Government restriction of religion influences the dynamics of the tripartite markets. The black market is a logical consequence of heavy regulation. When government tries to restrict and eliminate certain religious groups, a black market will emerge in spite of high costs to individuals. And there are always people who are willing to pay a higher price for their religion, even to the point of sacrificing one’s life. A recent example is the Beijing Shouwang Church, where several house church leaders refused to join the official Protestant association and have been placed under house arrest since 2011. Further, when the red market of religion is restricted and the black market is suppressed, a gray market will emerge. When people cannot find satisfaction in the red market but are unwilling to risk black-market penalties, the gray market fills the gap. Moreover, the more restrictive and suppressive the regulations, the larger the gray market becomes.

Over time, religious groups may shift from one market to another. Many Qigong groups, operating under the name of “science of health,” belonged to the gray market for most of the 1980s and 1990s. In 1999, however, Falun Gong 法轮功, a large Qigong group spreading throughout the country, launched a sit-in surrounding the headquarters of the CCP. This event irritated the party-state, which ruthlessly suppressed Falun Gong and also disbanded all other Qigong sects, thus driving Qigong practices into the black market. Moreover, through policy adjustments and pressure, the Three-Self Patriotic Movement, the official Protestant association, has reached out and successfully convinced some house churches to be incorporated into the legal group. These churches moved from the gray market to the red market. They obtained legal status and more resources, but at the price of submitting to party-state scrutiny and control. Other market shifts are possible as well. A red-market group can shift to the black or gray market if its leaders decide to pursue more autonomy. For example, between 2013 and 2016, Zhejiang authorities carried out a campaign to remove crosses on church rooftops. Many defiant church leaders were punished, and some pastors were jailed. In response, many ministers within the official association dropped out and began to work with house churches or went underground.
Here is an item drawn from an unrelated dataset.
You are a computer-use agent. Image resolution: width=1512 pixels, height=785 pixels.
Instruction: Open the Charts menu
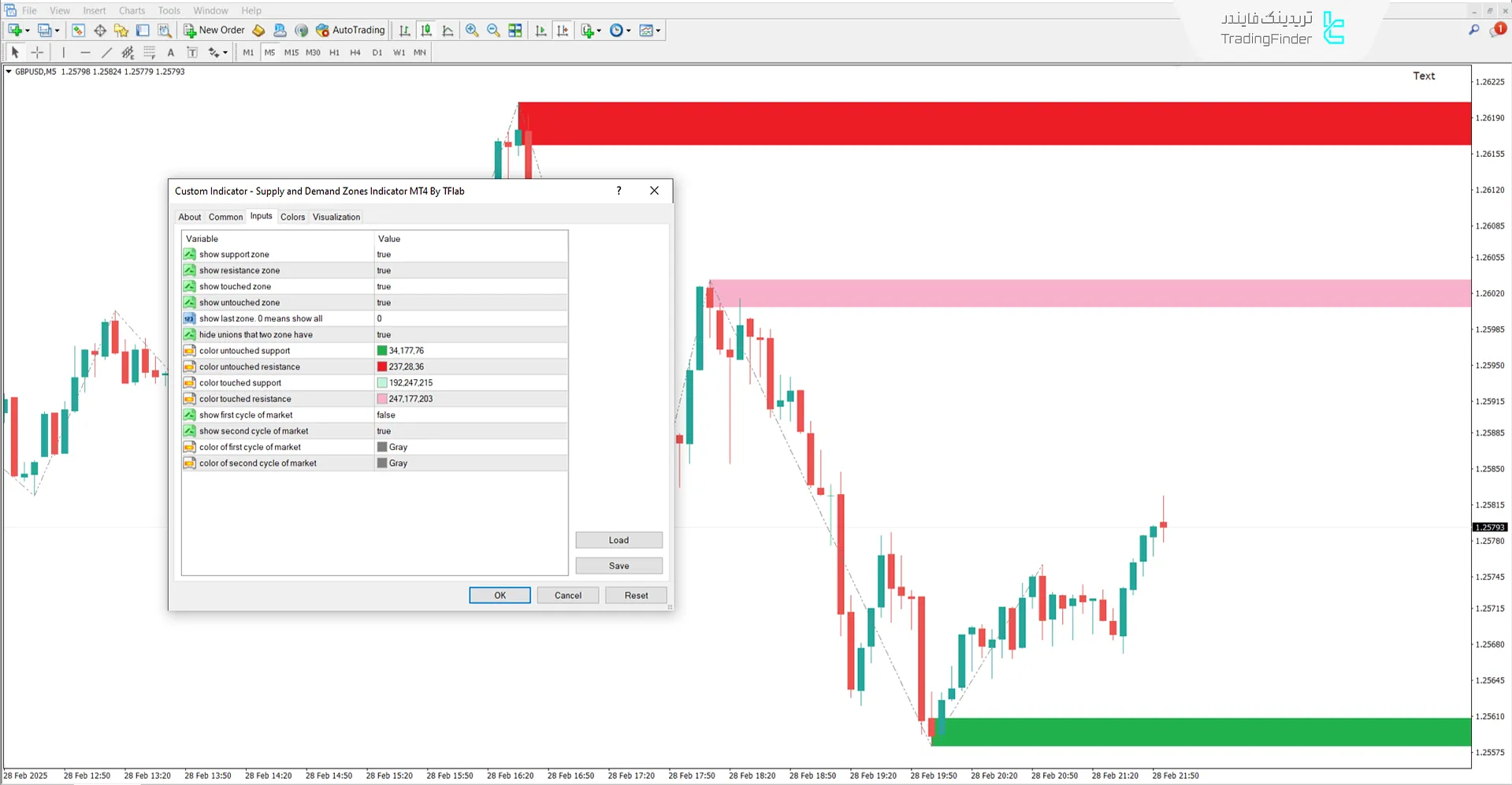[x=131, y=10]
The religious landscape in China is complex, extending over a vast land with diverse geographical terrain, local and ethnic cultures, and political and economic contexts. It is also subject to sudden changes, as China is in the process of rapid modernization. The descriptions of the three markets in the sections that follow can only provide a broad overview of major religious groups at the national level. The five red-market religions are presented in chronological order, according to the year in which the corresponding national association was established: Buddhism (1953), Islam (1953), Protestantism (1954), Daoism (1957), and Catholicism (1957). The gray-market religions vary widely and have fluid boundaries, and thus we could only describe a set of distinctive examples, including Confucianism, folk religion, house churches, underground Catholic churches, and the Mao cult. There is a lack of scholarly studies on the black-market religions, with the exception of Falun Gong. We have provided a profile of each of these religious groups based on the available published evidence.


The triple market theory was first articulated in an article (F. Yang, “The Red, Black, and Gray Markets”) and was subsequently modified and incorporated into F. Yang, Religion in China.


For further analysis of the relationships between official religious organizations and the government, see Bays, “Chinese Protestant Christianity Today”; Madsen, China’s Catholics, 25–49; Gladney, “Islam in China”; Yang and Wei, “The Bailin Buddhist Temple.”